(Saved data entries)
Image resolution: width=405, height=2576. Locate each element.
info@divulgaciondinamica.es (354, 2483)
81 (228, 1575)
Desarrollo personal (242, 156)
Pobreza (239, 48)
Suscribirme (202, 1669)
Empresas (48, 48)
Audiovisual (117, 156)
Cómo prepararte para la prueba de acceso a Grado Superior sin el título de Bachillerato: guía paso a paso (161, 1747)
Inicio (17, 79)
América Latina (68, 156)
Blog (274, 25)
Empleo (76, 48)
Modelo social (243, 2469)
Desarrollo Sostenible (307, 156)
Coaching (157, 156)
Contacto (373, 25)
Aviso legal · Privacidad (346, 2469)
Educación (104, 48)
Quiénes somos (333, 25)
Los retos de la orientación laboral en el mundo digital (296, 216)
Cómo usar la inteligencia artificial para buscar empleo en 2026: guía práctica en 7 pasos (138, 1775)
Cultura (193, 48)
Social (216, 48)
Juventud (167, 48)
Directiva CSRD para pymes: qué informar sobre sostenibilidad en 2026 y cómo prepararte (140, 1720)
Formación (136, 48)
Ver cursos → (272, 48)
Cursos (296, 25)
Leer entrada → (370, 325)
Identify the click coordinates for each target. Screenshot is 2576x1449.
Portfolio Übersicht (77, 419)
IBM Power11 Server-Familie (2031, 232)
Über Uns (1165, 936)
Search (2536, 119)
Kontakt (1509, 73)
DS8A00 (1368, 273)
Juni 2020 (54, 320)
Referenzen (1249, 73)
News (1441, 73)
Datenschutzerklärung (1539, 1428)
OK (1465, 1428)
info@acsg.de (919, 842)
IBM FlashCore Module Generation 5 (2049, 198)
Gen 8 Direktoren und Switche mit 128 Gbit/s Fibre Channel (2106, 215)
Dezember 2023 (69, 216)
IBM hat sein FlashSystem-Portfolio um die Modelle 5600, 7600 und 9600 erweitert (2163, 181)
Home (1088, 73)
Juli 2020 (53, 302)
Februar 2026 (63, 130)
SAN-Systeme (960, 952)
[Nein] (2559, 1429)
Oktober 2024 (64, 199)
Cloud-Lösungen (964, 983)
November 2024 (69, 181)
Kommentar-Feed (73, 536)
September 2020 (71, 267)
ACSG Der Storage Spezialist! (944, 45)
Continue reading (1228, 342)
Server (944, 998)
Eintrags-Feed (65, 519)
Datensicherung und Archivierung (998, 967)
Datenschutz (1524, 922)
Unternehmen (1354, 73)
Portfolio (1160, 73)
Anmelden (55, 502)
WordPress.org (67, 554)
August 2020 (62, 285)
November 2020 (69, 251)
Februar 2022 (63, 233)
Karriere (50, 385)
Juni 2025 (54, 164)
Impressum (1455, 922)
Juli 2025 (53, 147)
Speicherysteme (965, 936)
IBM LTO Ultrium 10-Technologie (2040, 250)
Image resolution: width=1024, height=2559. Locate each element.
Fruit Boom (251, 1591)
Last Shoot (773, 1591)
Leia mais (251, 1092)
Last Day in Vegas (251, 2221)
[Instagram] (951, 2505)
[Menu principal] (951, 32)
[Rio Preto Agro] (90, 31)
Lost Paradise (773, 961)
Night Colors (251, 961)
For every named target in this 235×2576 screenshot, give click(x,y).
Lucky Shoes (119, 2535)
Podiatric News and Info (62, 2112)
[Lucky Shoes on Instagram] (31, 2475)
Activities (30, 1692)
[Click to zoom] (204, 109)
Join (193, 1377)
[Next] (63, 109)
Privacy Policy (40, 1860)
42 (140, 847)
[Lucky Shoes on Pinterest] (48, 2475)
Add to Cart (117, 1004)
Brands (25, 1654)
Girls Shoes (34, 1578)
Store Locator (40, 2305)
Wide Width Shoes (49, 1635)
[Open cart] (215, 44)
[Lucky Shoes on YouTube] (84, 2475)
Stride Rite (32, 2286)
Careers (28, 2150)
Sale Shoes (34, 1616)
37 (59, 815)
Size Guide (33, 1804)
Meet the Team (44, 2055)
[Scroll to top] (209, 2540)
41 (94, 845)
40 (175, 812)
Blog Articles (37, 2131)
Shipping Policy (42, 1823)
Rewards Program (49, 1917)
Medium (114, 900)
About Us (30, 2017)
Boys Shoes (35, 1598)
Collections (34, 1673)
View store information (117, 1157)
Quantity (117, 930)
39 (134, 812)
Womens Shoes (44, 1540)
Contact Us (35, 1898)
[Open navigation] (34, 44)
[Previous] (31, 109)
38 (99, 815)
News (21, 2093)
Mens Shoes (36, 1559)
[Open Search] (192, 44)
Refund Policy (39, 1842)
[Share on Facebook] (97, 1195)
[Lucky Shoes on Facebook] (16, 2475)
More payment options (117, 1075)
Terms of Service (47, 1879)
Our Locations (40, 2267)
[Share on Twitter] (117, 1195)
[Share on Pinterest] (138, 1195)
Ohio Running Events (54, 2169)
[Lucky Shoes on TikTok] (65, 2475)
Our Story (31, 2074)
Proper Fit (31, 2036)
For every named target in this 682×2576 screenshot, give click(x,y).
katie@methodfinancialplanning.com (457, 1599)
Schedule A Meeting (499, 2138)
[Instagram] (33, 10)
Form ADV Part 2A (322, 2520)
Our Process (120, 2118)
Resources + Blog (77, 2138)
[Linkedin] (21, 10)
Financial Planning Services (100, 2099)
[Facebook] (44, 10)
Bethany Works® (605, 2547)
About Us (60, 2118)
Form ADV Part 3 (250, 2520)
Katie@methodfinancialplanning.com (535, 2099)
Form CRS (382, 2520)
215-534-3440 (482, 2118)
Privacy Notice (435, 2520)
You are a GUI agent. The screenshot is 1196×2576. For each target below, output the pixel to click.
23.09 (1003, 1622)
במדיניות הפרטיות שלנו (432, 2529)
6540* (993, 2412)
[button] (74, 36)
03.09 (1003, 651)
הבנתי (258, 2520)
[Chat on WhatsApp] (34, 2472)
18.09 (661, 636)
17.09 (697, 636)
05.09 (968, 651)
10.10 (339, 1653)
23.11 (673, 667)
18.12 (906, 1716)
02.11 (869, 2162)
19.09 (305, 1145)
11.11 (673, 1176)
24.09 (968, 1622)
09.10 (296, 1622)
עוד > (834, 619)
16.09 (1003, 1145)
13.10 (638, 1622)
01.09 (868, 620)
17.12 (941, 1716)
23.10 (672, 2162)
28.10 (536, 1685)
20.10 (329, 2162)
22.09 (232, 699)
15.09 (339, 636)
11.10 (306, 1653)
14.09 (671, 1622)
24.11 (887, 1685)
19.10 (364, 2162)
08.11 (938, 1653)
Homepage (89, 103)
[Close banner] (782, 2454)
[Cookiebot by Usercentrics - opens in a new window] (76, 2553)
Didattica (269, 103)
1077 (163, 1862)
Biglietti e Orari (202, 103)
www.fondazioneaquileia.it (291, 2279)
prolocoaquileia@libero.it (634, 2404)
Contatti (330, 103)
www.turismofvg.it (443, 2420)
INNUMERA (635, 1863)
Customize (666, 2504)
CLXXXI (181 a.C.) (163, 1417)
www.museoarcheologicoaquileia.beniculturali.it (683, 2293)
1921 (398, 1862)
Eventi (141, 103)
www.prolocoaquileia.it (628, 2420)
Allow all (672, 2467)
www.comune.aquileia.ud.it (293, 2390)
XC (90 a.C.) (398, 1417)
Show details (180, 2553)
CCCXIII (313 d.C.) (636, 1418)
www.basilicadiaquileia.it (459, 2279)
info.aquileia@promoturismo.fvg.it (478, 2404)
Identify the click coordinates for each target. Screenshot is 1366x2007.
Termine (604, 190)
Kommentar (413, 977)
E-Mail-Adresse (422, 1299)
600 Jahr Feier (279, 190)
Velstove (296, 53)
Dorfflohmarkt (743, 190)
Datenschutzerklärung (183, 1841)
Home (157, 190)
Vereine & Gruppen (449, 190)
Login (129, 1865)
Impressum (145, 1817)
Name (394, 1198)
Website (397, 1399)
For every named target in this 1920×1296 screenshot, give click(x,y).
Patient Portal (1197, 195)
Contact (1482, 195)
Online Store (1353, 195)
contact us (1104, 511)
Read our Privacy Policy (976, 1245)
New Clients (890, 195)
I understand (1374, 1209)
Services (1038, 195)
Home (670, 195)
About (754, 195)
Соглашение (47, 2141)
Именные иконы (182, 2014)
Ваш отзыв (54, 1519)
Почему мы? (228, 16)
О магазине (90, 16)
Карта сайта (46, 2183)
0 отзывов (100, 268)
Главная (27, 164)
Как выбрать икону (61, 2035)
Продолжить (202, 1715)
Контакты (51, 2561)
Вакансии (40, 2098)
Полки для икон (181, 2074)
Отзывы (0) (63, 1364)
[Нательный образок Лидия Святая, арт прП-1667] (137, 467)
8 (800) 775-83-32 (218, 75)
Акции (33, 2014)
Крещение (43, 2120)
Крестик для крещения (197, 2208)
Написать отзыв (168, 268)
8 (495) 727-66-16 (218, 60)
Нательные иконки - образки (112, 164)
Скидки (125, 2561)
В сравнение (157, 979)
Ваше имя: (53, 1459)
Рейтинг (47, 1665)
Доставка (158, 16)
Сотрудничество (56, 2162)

| TASK PROMPT |
Find "More payment options (117, 1075)" in the entries above and copy that whole line exactly, then each line after it through the line that contains "info.aquileia@promoturismo.fvg.it (478, 2404)".

| EXPECTED OUTPUT |
More payment options (117, 1075)
Terms of Service (47, 1879)
Our Locations (40, 2267)
[Share on Twitter] (117, 1195)
[Share on Pinterest] (138, 1195)
Ohio Running Events (54, 2169)
[Lucky Shoes on TikTok] (65, 2475)
Our Story (31, 2074)
Proper Fit (31, 2036)
For every named target in this 682×2576 screenshot, give click(x,y).
katie@methodfinancialplanning.com (457, 1599)
Schedule A Meeting (499, 2138)
[Instagram] (33, 10)
Form ADV Part 2A (322, 2520)
Our Process (120, 2118)
Resources + Blog (77, 2138)
[Linkedin] (21, 10)
Financial Planning Services (100, 2099)
[Facebook] (44, 10)
Bethany Works® (605, 2547)
About Us (60, 2118)
Form ADV Part 3 (250, 2520)
Katie@methodfinancialplanning.com (535, 2099)
Form CRS (382, 2520)
215-534-3440 (482, 2118)
Privacy Notice (435, 2520)
You are a GUI agent. The screenshot is 1196×2576. For each target below, output the pixel to click.
23.09 (1003, 1622)
במדיניות הפרטיות שלנו (432, 2529)
6540* (993, 2412)
[button] (74, 36)
03.09 (1003, 651)
הבנתי (258, 2520)
[Chat on WhatsApp] (34, 2472)
18.09 (661, 636)
17.09 (697, 636)
05.09 (968, 651)
10.10 (339, 1653)
23.11 (673, 667)
18.12 (906, 1716)
02.11 (869, 2162)
19.09 (305, 1145)
11.11 (673, 1176)
24.09 (968, 1622)
09.10 (296, 1622)
עוד > (834, 619)
16.09 (1003, 1145)
13.10 (638, 1622)
01.09 (868, 620)
17.12 (941, 1716)
23.10 (672, 2162)
28.10 (536, 1685)
20.10 (329, 2162)
22.09 (232, 699)
15.09 (339, 636)
11.10 (306, 1653)
14.09 (671, 1622)
24.11 (887, 1685)
19.10 (364, 2162)
08.11 (938, 1653)
Homepage (89, 103)
[Close banner] (782, 2454)
[Cookiebot by Usercentrics - opens in a new window] (76, 2553)
Didattica (269, 103)
1077 (163, 1862)
Biglietti e Orari (202, 103)
www.fondazioneaquileia.it (291, 2279)
prolocoaquileia@libero.it (634, 2404)
Contatti (330, 103)
www.turismofvg.it (443, 2420)
INNUMERA (635, 1863)
Customize (666, 2504)
CLXXXI (181 a.C.) (163, 1417)
www.museoarcheologicoaquileia.beniculturali.it (683, 2293)
1921 (398, 1862)
Eventi (141, 103)
www.prolocoaquileia.it (628, 2420)
Allow all (672, 2467)
www.comune.aquileia.ud.it (293, 2390)
XC (90 a.C.) (398, 1417)
Show details (180, 2553)
CCCXIII (313 d.C.) (636, 1418)
www.basilicadiaquileia.it (459, 2279)
info.aquileia@promoturismo.fvg.it (478, 2404)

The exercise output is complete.